Sea games were a little more interesting for me – I signed up for the “Scoutmaster Splash,” which is basically a fancy way of saying belly flop. I went first, which apparently is not a good idea, since you maybe give other people ideas…. Anyway, I’m still a little red and I almost lost a contact during the leap. Oh, and I placed second. 

Noah helped with the “Sandwich Relay” – using the three levels of swimming areas, the scouts take parts to make a sandwich and them assemble them – and someone gets to “eat” the results. I did it last year and it’s kinda gross, but not the worst thing  in the world. 
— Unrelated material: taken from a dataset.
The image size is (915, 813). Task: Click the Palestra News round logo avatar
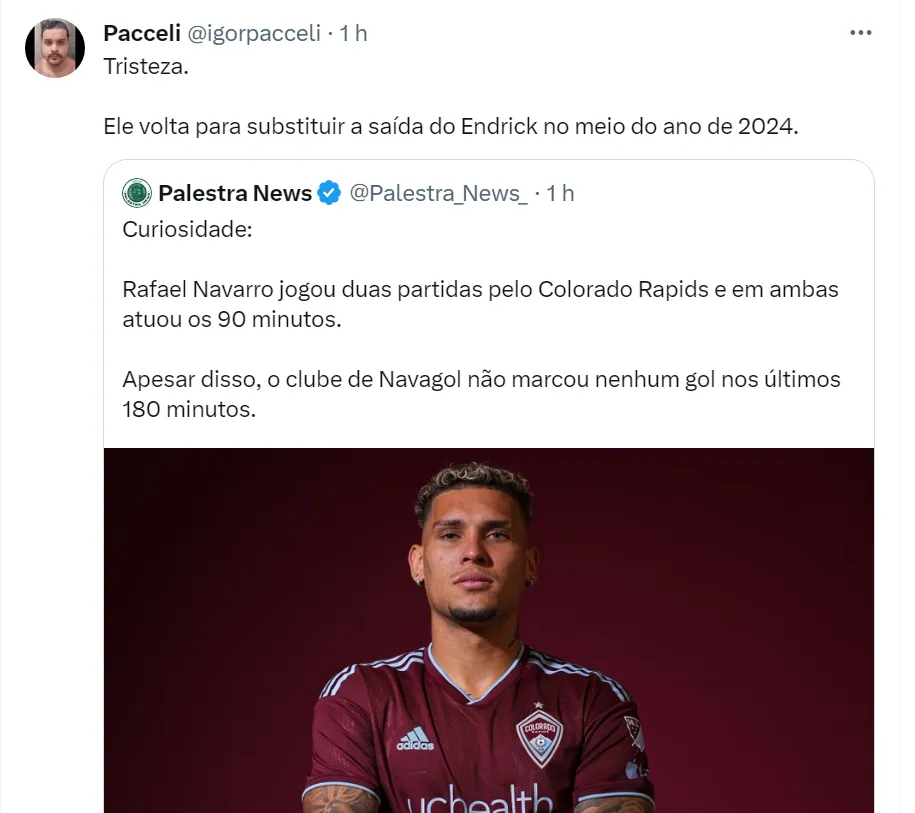(x=137, y=193)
After dinner – lemon chicken with rice and broccoli – we were disappointed by dessert: ice cream sandwiches. Normally dessert is individual cherry pies, and the mini pie plates get used as kazoos to drive most of the adults a little crazy… The staff seemed a little surprised as well, up until they started trying to use sandwich wrappers as kazoos….

an ice cream sandwich....

an ice cream sandwich….

After dinner we had some time before the closing campfire. Skits, all of them “dad jokes” (aka groaners), songs and a nice closing song by the staff. 

At our campsite, the boys made s’mores and prepared for our trip home. 

A week at camp, day 4

Breakfast (ham and cheese omelettes) and training happened; then the leader meeting and lunch (chicken nuggets and Mac & cheese). For the leader meeting I filled out the Scouter Merit Badge Challenge form – a way to keep the unruly adults from causing trouble.
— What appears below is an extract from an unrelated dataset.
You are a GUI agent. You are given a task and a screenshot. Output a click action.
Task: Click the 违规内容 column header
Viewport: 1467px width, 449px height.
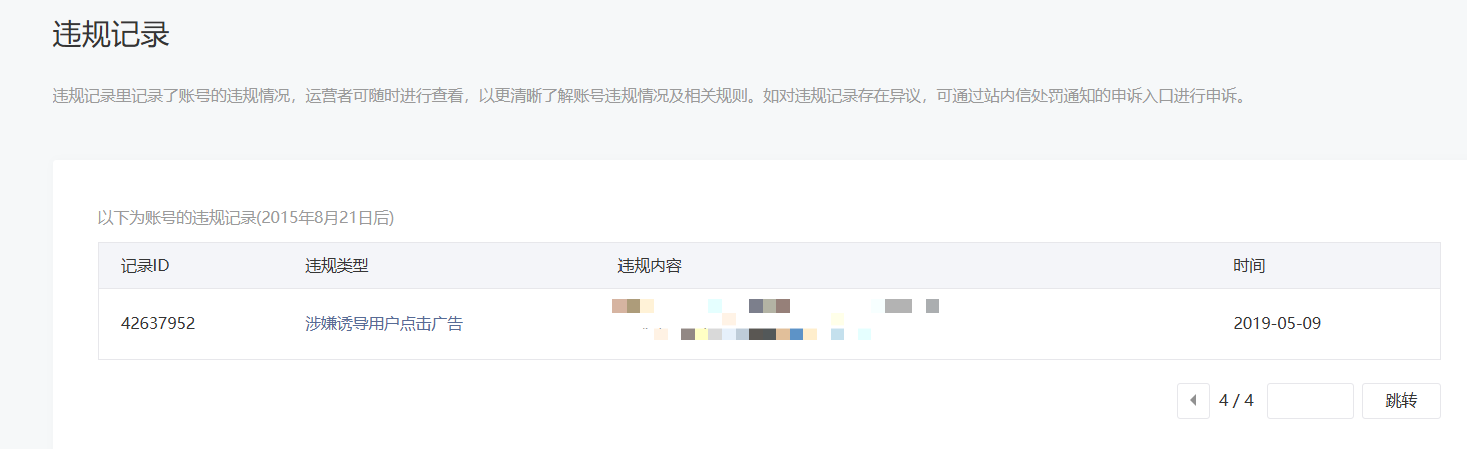point(650,266)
After lunch/siesta, I followed Noah up to the shotgun range, where he finished qualifying for his merit badge. I was then invited to shoot at a few skeet.

taking aim...

taking aim…

Out of my six or so shots, I only hit one skeet, but it was my last one so I was pretty happy about it. Noah got video of the pigeon exploding, I’ll upload it later when I have wifi available. 

After shotgun, Noah went to Handicrafts to work on finishing a merit badge or two and I hoofed it out to the rifle range to do a little shooting for myself and turn in Noah’s targets for evaluation – I would have made him do it but he had to try to work on two projects and was pressed for time. I did pretty well shooting, and Noah didn’t quite make the cut. I explained that to him, and he dug out some more targets that he shot this week and got it signed off after dinner. 

After dinner was a mini lashing and map reading course for my ILOS course – while I was doing that, two of the COPE leaders were taking the Troop through some basic team building exercises.

At the same time as that, our troop Top Chef was preparing Apple Crisp for dessert. I was able to sample it after dinner and it did not disappoint: fully awesome.  

apple crisp

apple crisp